Submitted—June 4, 2025
DECISION & ORDER
In a proceeding pursuant to Family Court Act article 6, the father appeals from an order of the Family Court, Dutchess County (Jeffrey C. Martin, J.), dated August 21, 2024. The order, upon the granting, without a hearing, of the maternal grandparents' motion to dismiss the father's petition to modify an order of the same court dated June 27, 2023, so as to, inter alia, award him primary physical custody of the subject child, dismissed the petition without prejudice.
ORDERED that the order dated August 21, 2024, is affirmed, without costs or disbursements.

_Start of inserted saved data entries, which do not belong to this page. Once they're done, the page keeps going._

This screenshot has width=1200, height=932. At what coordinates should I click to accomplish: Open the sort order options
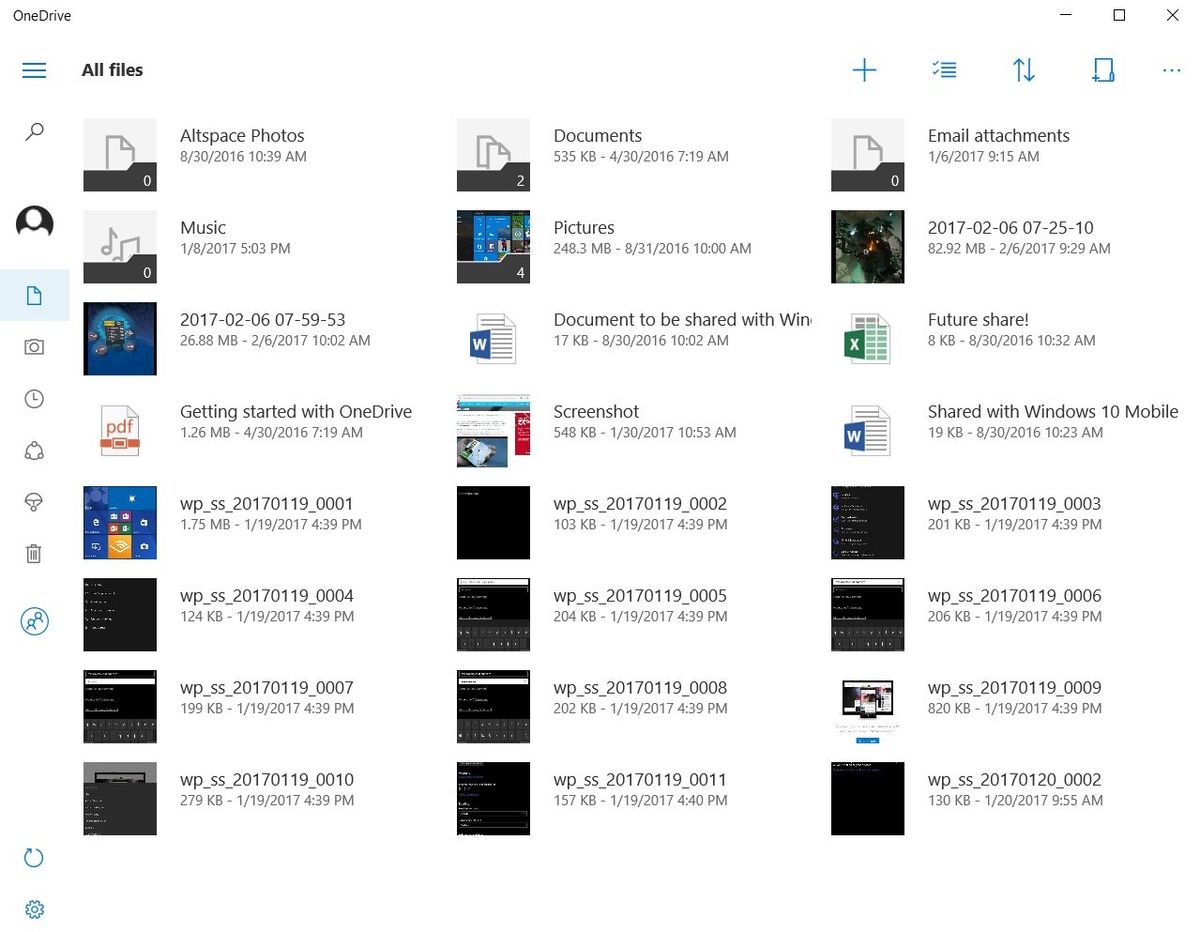(1024, 70)
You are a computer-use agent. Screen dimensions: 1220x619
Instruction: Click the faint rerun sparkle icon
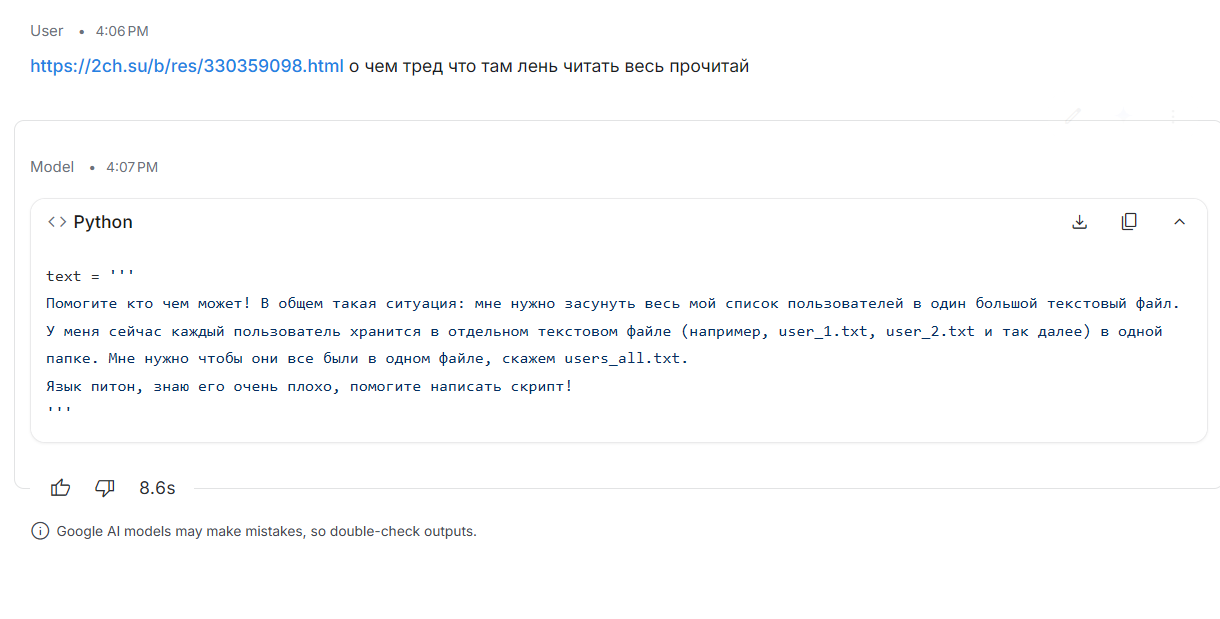pyautogui.click(x=1123, y=115)
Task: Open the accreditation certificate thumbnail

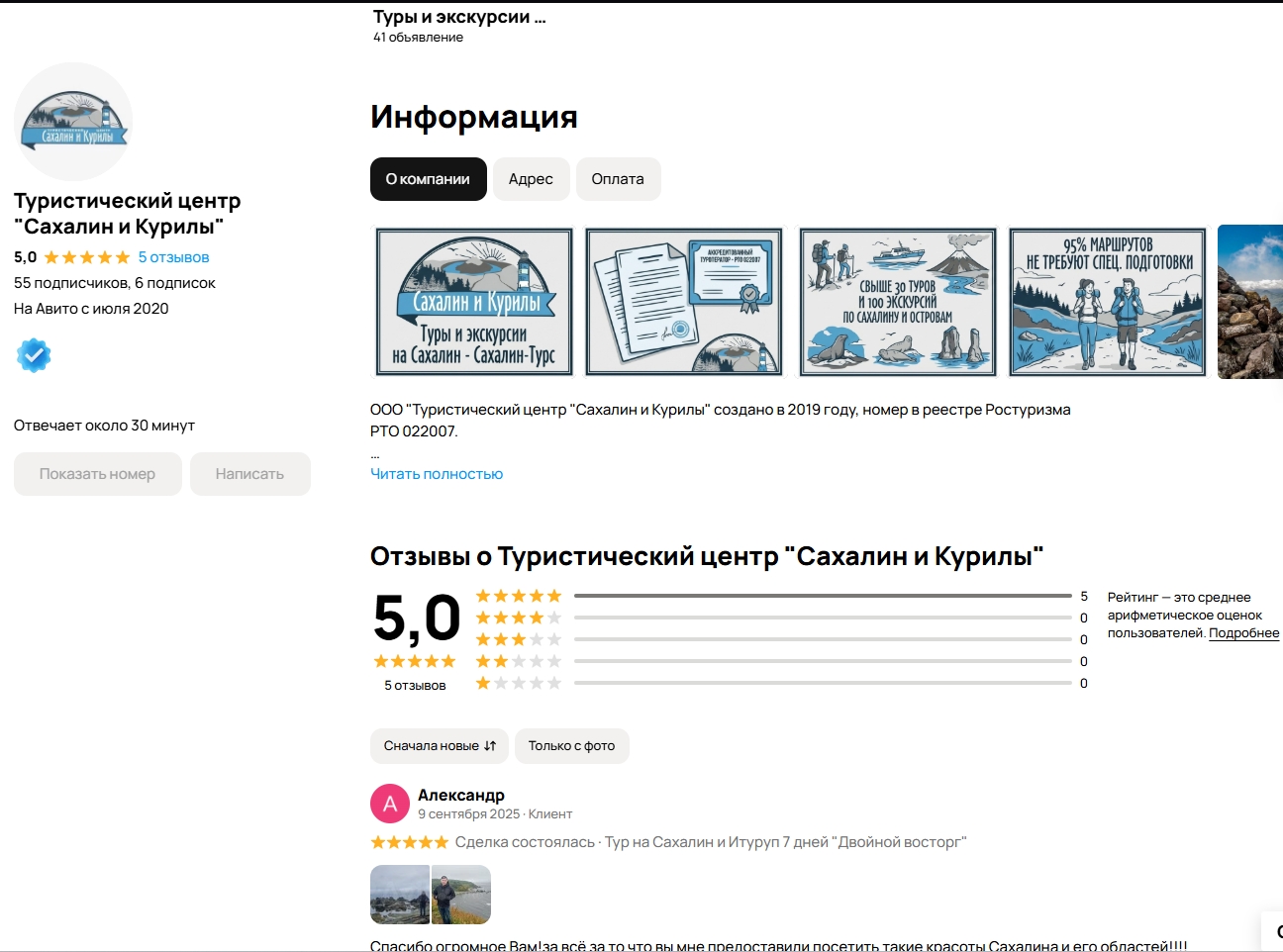Action: [x=684, y=302]
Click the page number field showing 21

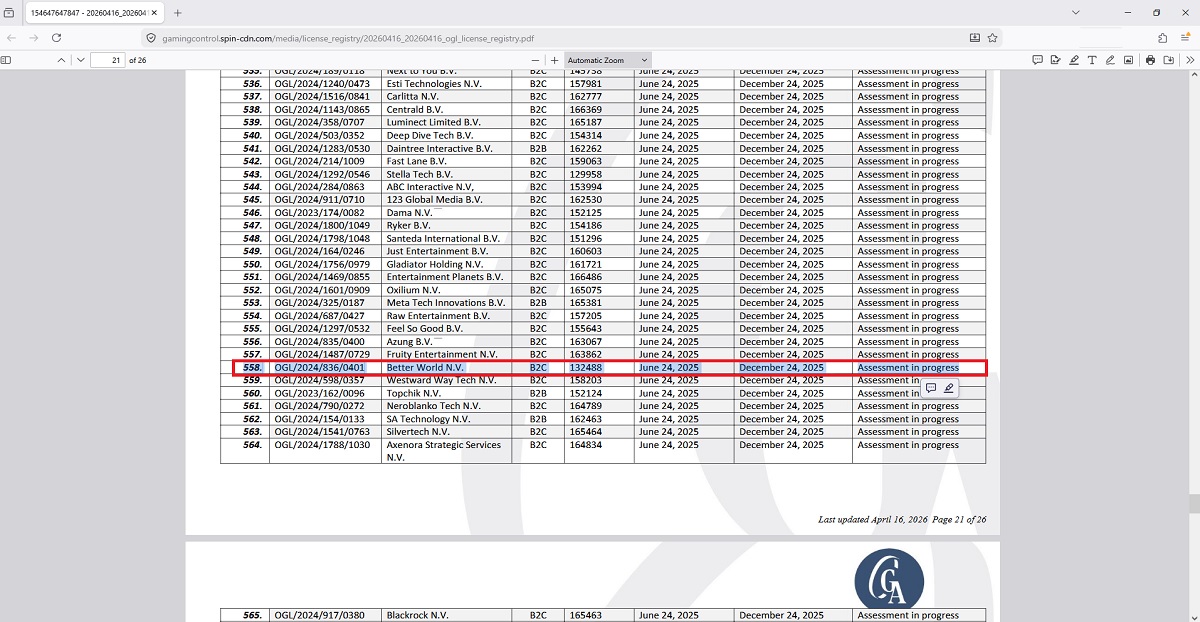(107, 60)
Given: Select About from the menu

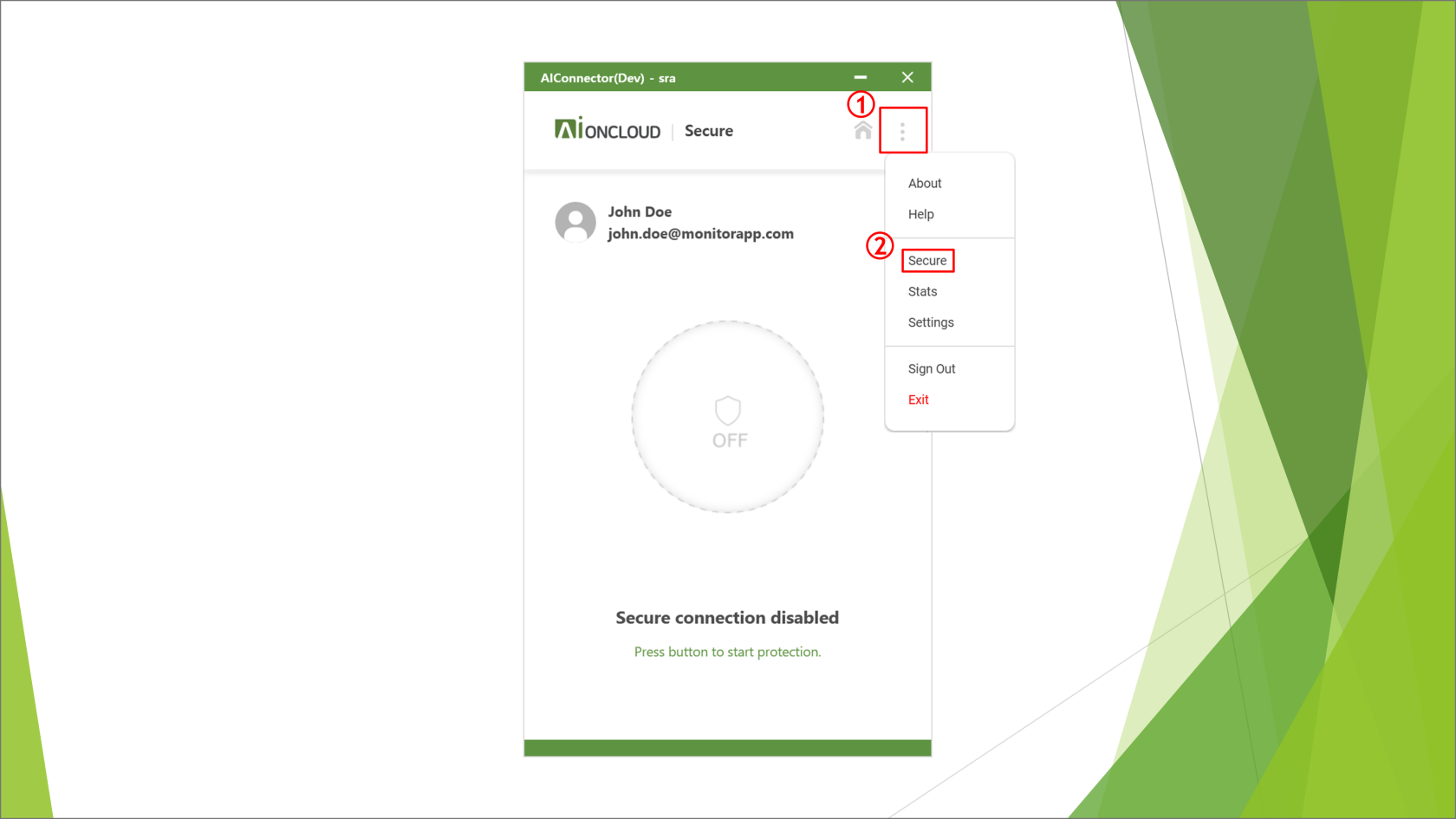Looking at the screenshot, I should point(925,184).
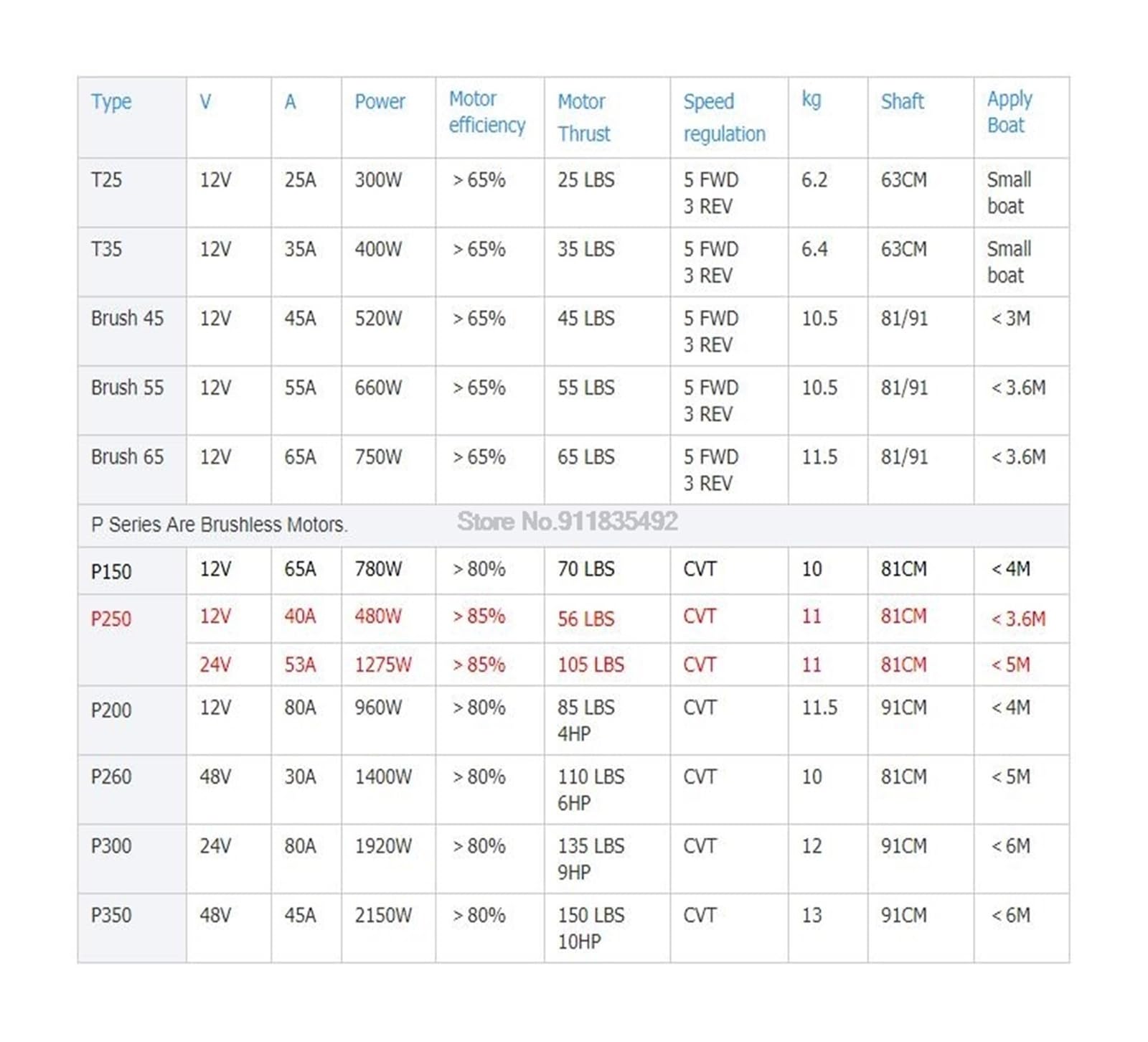Click the Type column header
Image resolution: width=1148 pixels, height=1042 pixels.
111,102
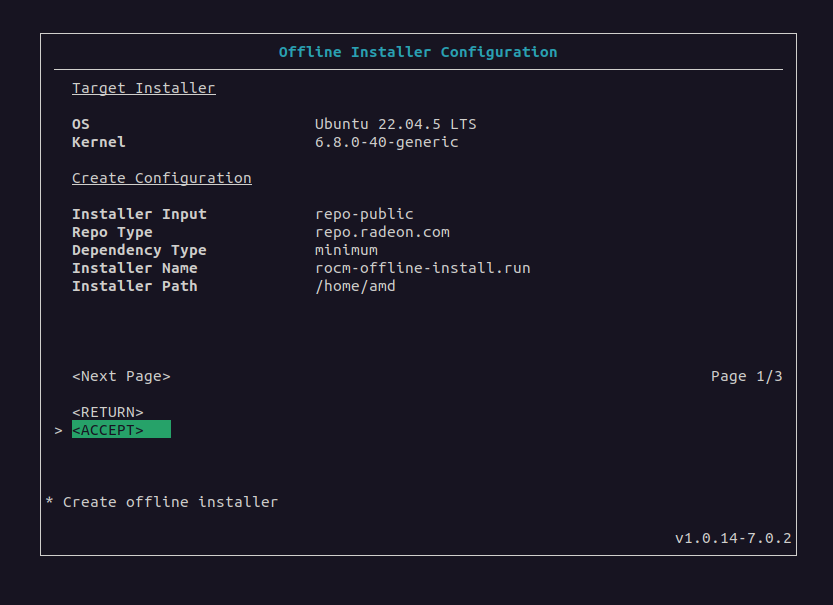Click the v1.0.14-7.0.2 version text

[733, 538]
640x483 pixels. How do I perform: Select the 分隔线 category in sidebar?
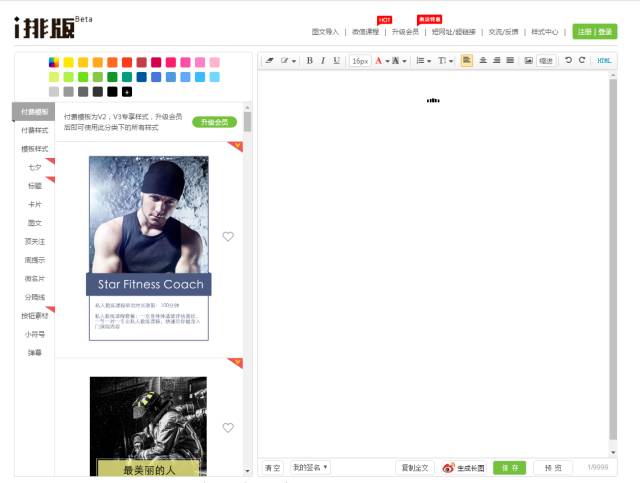tap(35, 297)
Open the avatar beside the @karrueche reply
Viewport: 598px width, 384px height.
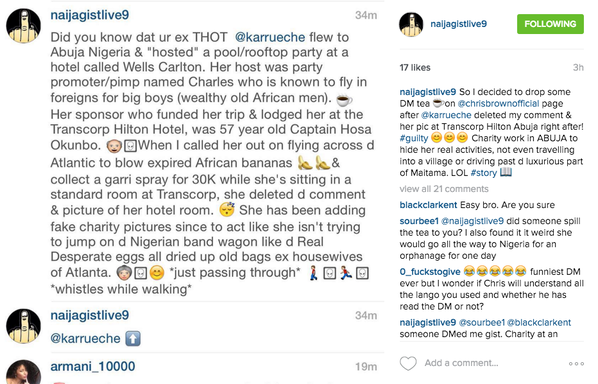pos(23,326)
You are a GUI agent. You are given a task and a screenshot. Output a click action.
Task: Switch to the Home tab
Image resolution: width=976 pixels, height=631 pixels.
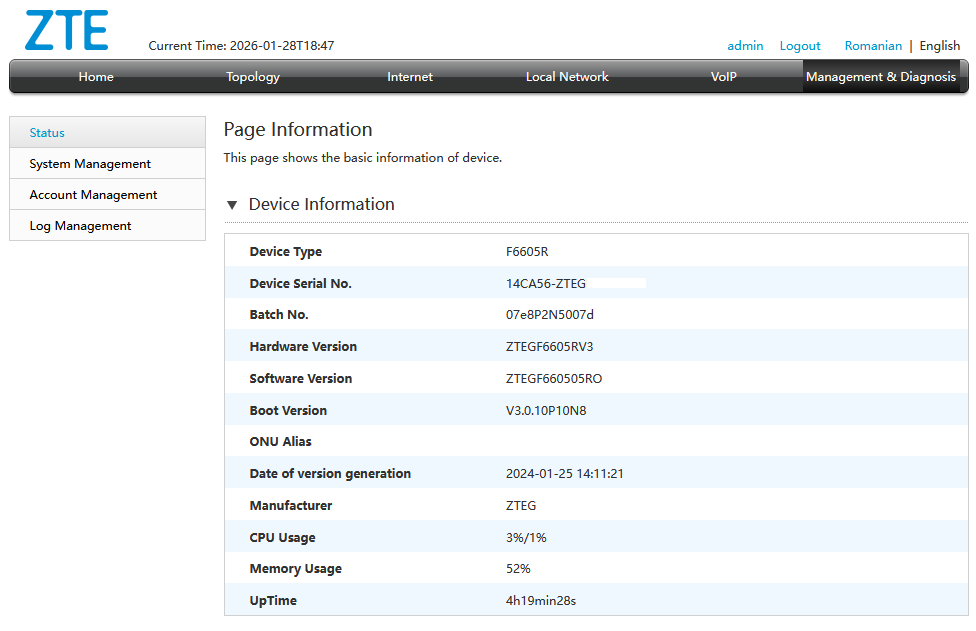tap(95, 76)
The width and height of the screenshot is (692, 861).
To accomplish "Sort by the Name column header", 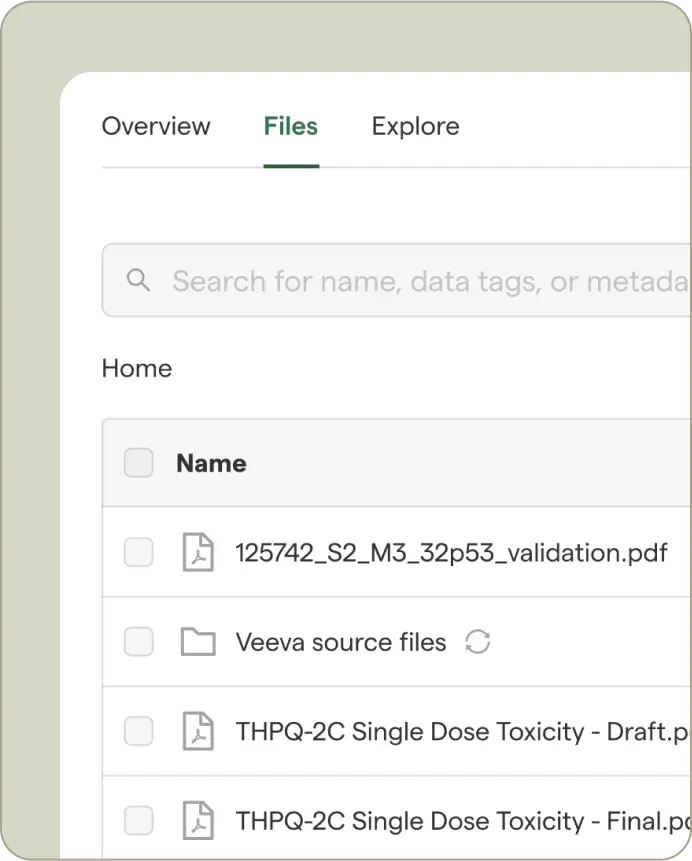I will click(211, 463).
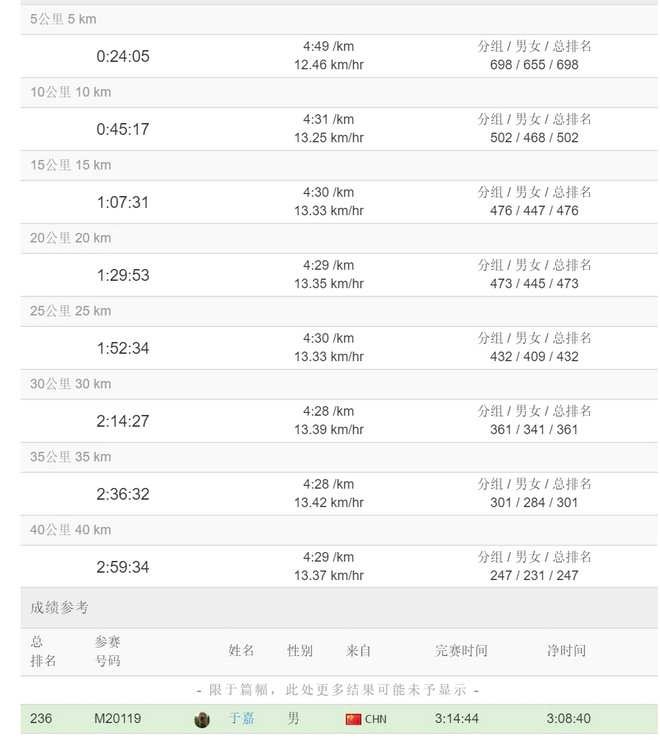Select the 40公里 40 km split header

70,530
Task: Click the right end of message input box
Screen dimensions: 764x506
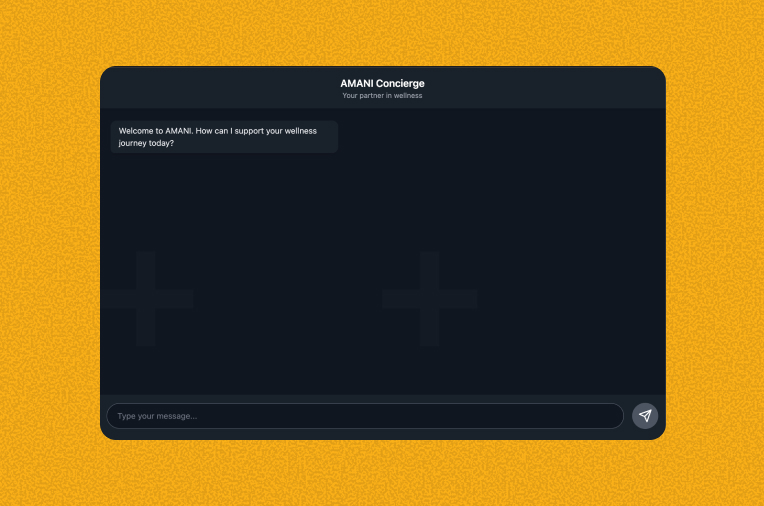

The father and the mother have one child together. Pursuant to an order dated June 27, 2023 (hereinafter the prior order), the father and the mother shared joint legal custody of the child with the maternal grandparents, with the maternal grandparents having primary physical custody of the child, the father having regular overnight parental access, and the mother having supervised parental access. In March 2024, the father commenced this proceeding to modify the prior order so as to award him primary physical custody of the child, with parental access for the mother and visitation for the maternal grandparents. The petition alleged, inter alia, that the father had “consistently exercised” his parenting schedule and that “extraordinary circumstances no longer exist.”
The maternal grandparents moved to dismiss the petition, and the attorney for the child joined the maternal grandparents' motion. In an order dated August 21, 2024, the Family Court granted the maternal grandparents' motion without a hearing. Thereupon, in an order also dated August 21, 2024, the court dismissed the petition without prejudice. The father appeals.
“ ‘In order to modify an existing custody arrangement, there must be a showing of a subsequent change of circumstances so that modification is required to protect the best interests of the child’ ” (Matter of Hood v. Rivera, 235 AD3d 750, 751, quoting Matter of Blackman v. Barge, 207 AD3d 537, 538). “ ‘Entitlement to a hearing on a modification petition, however, is not automatic; the petitioning parent must make a threshold evidentiary showing of a change in circumstances demonstrating a need for modification in order to insure the child's best interests' ” (Matter of Blackman v. Barge, 234 AD3d 752, 753, quoting Matter of LaPera v. Restivo, 202 AD3d 788, 789; see Matter of Walker v. Sterkowicz–Walker, 203 AD3d 1165, 1166).
Here, the father's papers were devoid of factual allegations of any change in circumstances since the issuance of the prior order. Thus, the father failed to make the requisite evidentiary showing of a change in circumstances sufficient to warrant a hearing (see Matter of Blackman v. Barge, 234 AD3d at 753; Matter of Masiello v. Astol, 230 AD3d 785, 786).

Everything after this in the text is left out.